Emily Rhodes

Love’s myriad forms

The female presence especially dominates collections from Carmen Maria Machado, Jon McGregor, Vesna Main and Judith Herman

issue 31 March 2018

Carmen Maria Machado’s debut collection Her Body & Other Parties (Serpent’s Tail, £12.99) takes a confident straddle across speculative fiction, erotica, fable and horror. In these electric stories, the author explores the challenges and promises of women’s bodies with forceful verve.

In ‘Real Women Have Bodies’, a mysterious illness makes women gradually fade away; many of them ask a seamstress to stitch their disappearing bodies into the fabric of dresses. In ‘The Husband Stitch’, a woman gives herself completely to her husband and son, insisting only that they never touch the ribbon she always wears around her neck. When this tiny privacy is not permitted, we see just how much unravels. ‘Eight Bites’ shows a large woman following her sisters in undergoing bariatric surgery to curb her appetite: ‘They ordered large meals and then said, “I couldn’t possibly”… that bashful lie had been converted into truth vis-à-vis a medical procedure.’ Although the collection is a little uneven, the best of these stories — with resonant imaginative worlds and intelligent riffs on a woman’s place — are spellbinding.

In The Reservoir Tapes (Fourth Estate, £9.99) Jon McGregor returns to the Peak District village of his Booker-longlisted novel Reservoir 13. Both books revolve around the unexplained disappearance of 13-year-old Becky Shaw, which the author uses as a peg to reveal the intricate goings on of village life, thick with secrets.

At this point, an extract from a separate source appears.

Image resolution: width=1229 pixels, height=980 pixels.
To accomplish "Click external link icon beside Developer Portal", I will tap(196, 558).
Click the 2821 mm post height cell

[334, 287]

The first of these stories, ‘Charlotte’, is a feat — an interview redacted so that only the interviewer’s words are given. Charlotte is the missing girl’s mother, and her mute discomfort is conjured as the interviewer puts words into her mouth in this ‘chance for you to put your side of the story’. The other stories are told in McGregor’s skilful focalised third person, each one centred on a different character. As in Reservoir 13, all the ‘he saids’ and ‘she saids’ jostle each other to show the disparity in voices and perspectives.